CONSIGNE ÉNONCÉE A: Indiquez le nombre de lignes du listing qui contiennent la chaîne "accomplish", en tenant compte de la casse. Répondez uniquement par ce nombre.

Deux grands ouvrages forgent les débuts de notre civilisation : L’Iliade et L’Odyssée. Le héros du premier est Achille, guerrier valeureux en quête de gloire, celui du second, Ulysse, astucieux navigateur qui cherche à rentrer chez lui après la guerre de Troie.
Ces deux personnages incarnent les deux vertus, presque opposées, du guerrier. Le premier la force, le second la ruse. Simone Weil avait déjà nommé L’Iliade le « poème de la force ». Achille combat en face à face, à visage découvert. Il tient l’honneur pour une vertu majeure. Il recherche moins la victoire que la gloire et peu lui importe de mourir si son nom est porté au firmament.
À l’inverse, Ulysse, toujours dans l’Iliade, est plus circonspect, plus réfléchi. Il est considéré comme intelligent, mais aussi traité de pleutre. Car la ruse, dont il est capable, est considérée par ses pairs comme une manœuvre déloyale. C’est lui, pourtant, qui permettra de trouver une issue à l’interminable guerre de Troie avec le cheval de Troie : une gigantesque statue en bois laissée en présent aux adversaires troyens après une fuite feinte. Après que ces derniers auront fait entrer le cheval dans la ville, des guerriers grecs cachés dans ses entrailles en sortiront nuitamment et ouvriront les portes de la cité à leurs congénères, conduisant à l’ultime bataille et à la chute des Troyens.
La ruse aura permis ici de sortir d’une situation inextricable où la force seule ne permettait pas de départager les deux camps.
Plus éclairant peut-être encore, est la pratique plus tard — et dans l’histoire officielle — du « combat hoplitique ». Lorsque deux cités s’affrontaient, on choisissait un terrain et un moment. Chaque camp fournissait le même nombre de combattants lourdement armés de façon similaire. L’affrontement était sanglant, mais bref. Après quoi, chacun rentrait chez soi. Un combat ritualisé à l’extrême, presque un sport, avec des morts et des blessés. Ceci n’est pas sans rappeler des formes ultérieures de combats tout aussi ritualisés, telles les batailles de la chevalerie. Pour en rester à la civilisation grecque, au fil du temps, contre les « barbares » d’abord et, en particulier, les Perses qui n’obéissaient pas aux mêmes coutumes, puis entre les Grecs eux-mêmes lors de la guerre du Péloponnèse, le combat va changer de nature. Les guerriers seront lancés dans des embuscades, dans des expéditions de nuit. La ruse fait alors son apparition dans ce qui devient des guerres d’anéantissement. Il ne s’agit plus de gagner selon un code établi à l’avance, mais tout devient permis pour arriver à ses fins. On peut se permettre la honte de tactiques rusées, parce qu’il faut gagner à tout prix.

DONNÉES FOURNIES:
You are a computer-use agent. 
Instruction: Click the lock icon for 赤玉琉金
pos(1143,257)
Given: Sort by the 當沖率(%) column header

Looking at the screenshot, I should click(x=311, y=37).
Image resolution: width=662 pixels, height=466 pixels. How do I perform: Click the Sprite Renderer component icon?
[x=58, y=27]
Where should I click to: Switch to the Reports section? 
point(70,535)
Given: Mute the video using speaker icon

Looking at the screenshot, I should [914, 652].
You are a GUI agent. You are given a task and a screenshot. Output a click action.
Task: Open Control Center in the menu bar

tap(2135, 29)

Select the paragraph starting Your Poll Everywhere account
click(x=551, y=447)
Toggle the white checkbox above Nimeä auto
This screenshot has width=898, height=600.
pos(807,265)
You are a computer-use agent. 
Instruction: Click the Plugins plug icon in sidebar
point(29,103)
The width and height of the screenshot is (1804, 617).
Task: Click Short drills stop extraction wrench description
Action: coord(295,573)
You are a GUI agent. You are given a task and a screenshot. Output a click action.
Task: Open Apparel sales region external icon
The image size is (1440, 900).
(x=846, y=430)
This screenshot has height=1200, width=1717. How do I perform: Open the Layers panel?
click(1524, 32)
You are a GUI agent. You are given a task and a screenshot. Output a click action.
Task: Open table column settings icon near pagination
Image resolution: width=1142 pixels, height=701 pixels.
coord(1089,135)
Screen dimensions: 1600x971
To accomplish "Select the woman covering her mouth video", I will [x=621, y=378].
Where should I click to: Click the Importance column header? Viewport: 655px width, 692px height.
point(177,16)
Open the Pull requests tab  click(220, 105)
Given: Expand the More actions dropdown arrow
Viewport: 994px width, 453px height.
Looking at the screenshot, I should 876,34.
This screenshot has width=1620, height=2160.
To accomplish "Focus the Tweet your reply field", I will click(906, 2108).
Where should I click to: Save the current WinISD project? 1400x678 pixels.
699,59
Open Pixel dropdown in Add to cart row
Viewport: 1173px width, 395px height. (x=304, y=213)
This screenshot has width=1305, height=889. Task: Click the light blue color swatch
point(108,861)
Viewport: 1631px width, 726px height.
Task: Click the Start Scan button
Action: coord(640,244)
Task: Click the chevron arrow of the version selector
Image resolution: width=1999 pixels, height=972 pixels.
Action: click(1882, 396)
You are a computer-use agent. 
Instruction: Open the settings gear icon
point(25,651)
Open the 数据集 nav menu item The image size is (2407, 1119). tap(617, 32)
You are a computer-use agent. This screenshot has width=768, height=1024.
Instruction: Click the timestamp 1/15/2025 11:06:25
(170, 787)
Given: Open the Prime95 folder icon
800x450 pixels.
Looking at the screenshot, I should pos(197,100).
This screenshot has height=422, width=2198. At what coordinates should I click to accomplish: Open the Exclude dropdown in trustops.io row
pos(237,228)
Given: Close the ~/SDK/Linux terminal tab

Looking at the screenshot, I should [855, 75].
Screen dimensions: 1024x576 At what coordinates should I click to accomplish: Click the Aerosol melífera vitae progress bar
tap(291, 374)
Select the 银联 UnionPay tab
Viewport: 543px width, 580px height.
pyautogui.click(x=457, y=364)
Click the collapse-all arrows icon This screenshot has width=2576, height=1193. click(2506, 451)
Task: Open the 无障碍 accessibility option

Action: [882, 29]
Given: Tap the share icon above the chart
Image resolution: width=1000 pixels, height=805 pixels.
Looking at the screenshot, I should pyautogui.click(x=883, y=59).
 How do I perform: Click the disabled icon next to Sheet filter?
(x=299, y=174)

CONSIGNE ÉNONCÉE B: Poursuivez l'extrait sur la force et la ruse dans la guerre grecque à partir de sa dernière phrase.

RÉPONSE RÉDIGÉE A: 4

RÉPONSE RÉDIGÉE B:
C’est ainsi que la ruse est considérée comme un pis-aller par rapport à la force brute. À cette dernière seule est réservé l’honneur. La ruse est un artifice de faible ou de lâche.
Parfois jusqu’à l’absurde
Il nous en reste quelque chose. Nous répugnons parfois à user de manœuvres qui nous semblent déloyales. Manipuler l’adversaire, par exemple, technique reine de la stratégie chinoise, nous semble de ce côté-ci du monde un acte honteux.
Dans les conflits que j’examine avec les clients que je reçois, je constate souvent la volonté d’aller au face à face, y compris lorsque le rapport de force leur est défavorable, parfois jusqu’à l’absurde. Tout simplement, me disent-ils, parce « c’est dans leurs valeurs » ou parce que, me disent-ils encore, « je suis comme ça ». C’est tout le poids de la culture et de l’éducation qui vient ici pousser les personnes au face à face « à la loyale », y compris quand ça n’a aucun sens.
Je soupçonne même que cet héritage culturel nous pousse parfois jusqu’à la colère dans des situations qui ne le méritent pas. Comme si la gloire d’Achille retentissait jusqu’à nous et nous faisait préférer, inconsciemment, une défaite glorieuse à une confrontation plus paisible.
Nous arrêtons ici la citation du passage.